Con la pubblicazione in Gazzetta Ufficiale del 17 marzo, il Ministero delle Infrastrutture e dei Trasporti completa il quadro normativo dedicato alla micromobilità elettrica, introducendo la piattaforma telematica che consentirà il rilascio dei contrassegni identificativi per i monopattini elettrici. Dal 16 maggio 2026 il contrassegno diventerà obbligatorio per poter circolare su strada pubblica.
Il provvedimento chiude un percorso legislativo avviato oltre sei anni fa, quando la legge di Bilancio 2019 ha aperto alla sperimentazione della micromobilità urbana. Da allora si sono susseguiti diversi interventi normativi che hanno progressivamente definito regole tecniche, caratteristiche dei mezzi e obblighi per i proprietari, fino all’introduzione del sistema di identificazione e tracciabilità dei veicoli.
Un sistema di identificazione per la micromobilità
Il contrassegno sarà un adesivo plastificato, non rimovibile e dotato di un codice alfanumerico univoco associato al singolo monopattino e al suo proprietario. L’obiettivo è duplice: da un lato consentire l’identificazione del mezzo, dall’altro verificare in modo immediato la copertura assicurativa durante i controlli su strada.
Le forze dell’ordine potranno infatti accedere a un sistema integrato con le banche dati delle compagnie assicurative, permettendo verifiche in tempo reale sulla regolarità dei veicoli.
Il nuovo dispositivo non introduce l’obbligo assicurativo, già previsto dalla normativa vigente, ma rende più semplice e automatizzato il controllo della sua effettiva presenza.
La piattaforma digitale per le richieste
La richiesta del contrassegno avverrà esclusivamente online, attraverso una piattaforma del Ministero delle Infrastrutture e dei Trasporti collegata al sistema informatico della Motorizzazione Civile.
Potranno accedere cittadini, imprese e studi di consulenza automobilistica, ciascuno secondo modalità dedicate e con sistemi di autenticazione digitale. Anche per i minorenni tra i 14 e i 17 anni sarà possibile ottenere il contrassegno, ma solo tramite richiesta presentata da un genitore o da chi esercita la responsabilità genitoriale.
Il pagamento avverrà tramite sistema PagoPA, mentre il ritiro potrà essere effettuato presso gli uffici della Motorizzazione o tramite gli sportelli delle agenzie di pratiche auto.
Gestione del contrassegno e controlli
Il decreto disciplina anche le diverse situazioni che possono verificarsi dopo il rilascio. In caso di deterioramento, furto o smarrimento sarà necessario attivare una nuova procedura tramite la piattaforma, con la cancellazione del vecchio codice e l’emissione di un nuovo contrassegno.
In caso di vendita del monopattino, il vecchio identificativo dovrà essere annullato e il nuovo proprietario sarà tenuto a richiederne uno nuovo.
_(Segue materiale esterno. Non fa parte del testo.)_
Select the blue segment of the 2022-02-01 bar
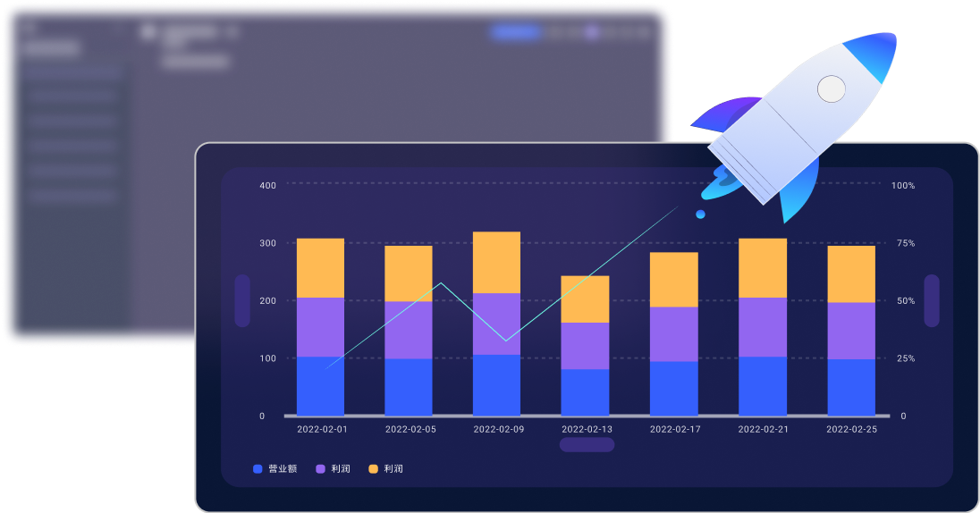The image size is (980, 513). click(x=320, y=386)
Privacy e sicurezza dei dati
Il sistema è stato progettato nel rispetto della normativa europea sulla protezione dei dati personali. Il Ministero sarà titolare del trattamento, con misure di sicurezza avanzate come crittografia, autenticazione rafforzata e sistemi di protezione contro accessi non autorizzati. I dati resteranno all’interno dello Spazio Economico Europeo.
La scadenza del 16 maggio
Dal 16 maggio 2026 la circolazione senza contrassegno non sarà più consentita e comporterà sanzioni amministrative comprese tra 100 e 400 euro, oltre alle eventuali conseguenze previste per la mancata copertura assicurativa.
Con questo provvedimento si chiude dunque il percorso normativo sulla micromobilità elettrica, con l’obiettivo di garantire maggiore sicurezza, tracciabilità e regolamentazione a un settore ormai sempre più diffuso nelle città italiane.